[LBo] Mishap with grub-reboot
Anita Lewis
a.lewis at linuxbasics.org
Fri Jan 5 01:15:13 CET 2007
I tried something and got my fingers burned. I don't know why, but here
is what happened.
I found the command 'grub-reboot' and read the manpage and decided to
try it. The idea was to run it with the stanza in grub that I wanted to
reboot into. I put '2' in because I had Windows as my second stanza. I
forgot that it should be '1' but when the menu came up and I saw that I
wasn't getting Windows, I selected it and that was that.
Then I rebooted thinking I would go into Ubuntu. Not so. I got:
Error 18: Selected cylinder exceeds maximum supported by BIOS
I also got it with a few other choices, but with the single user mode, I
got booted. Over and over I tried. I examined menu.lst to see how that
looked. I deleted quiet and splash and anything strange looking. Still,
no way in except single user and then exit into multi-user.

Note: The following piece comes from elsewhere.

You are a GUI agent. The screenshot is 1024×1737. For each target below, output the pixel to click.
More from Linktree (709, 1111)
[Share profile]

Finally I tried running 'grub-set-default 0' and I was able to boot
normally.
Prior to using the grub-reboot command, I looked at /boot/grub/default
and it was a normal text file which said not to edit directly. When I
was having the problem, I found it was a binary file. After the fix, it
still says it is binary, but I can open it in vi and there is only a
small weird character in it, but it has 0 as the first character. I see
the notice not to edit it.
So that is my story. It looks like grub-reboot is not all that safe to
run, although perhaps it would not have caused the problem if I had used
'1' instead of '2'. Stanza 3 (grub 2) is a working boot option; so I
don't know why that would be an issue. Perhaps it had to do with my
interrupting and booting into something else. I have no idea. Just
thought I'd let you know in case you see the command and want to try it.
Be prepared to use that single-user safe mode and to run
grub-set-default if you get the same issue I did.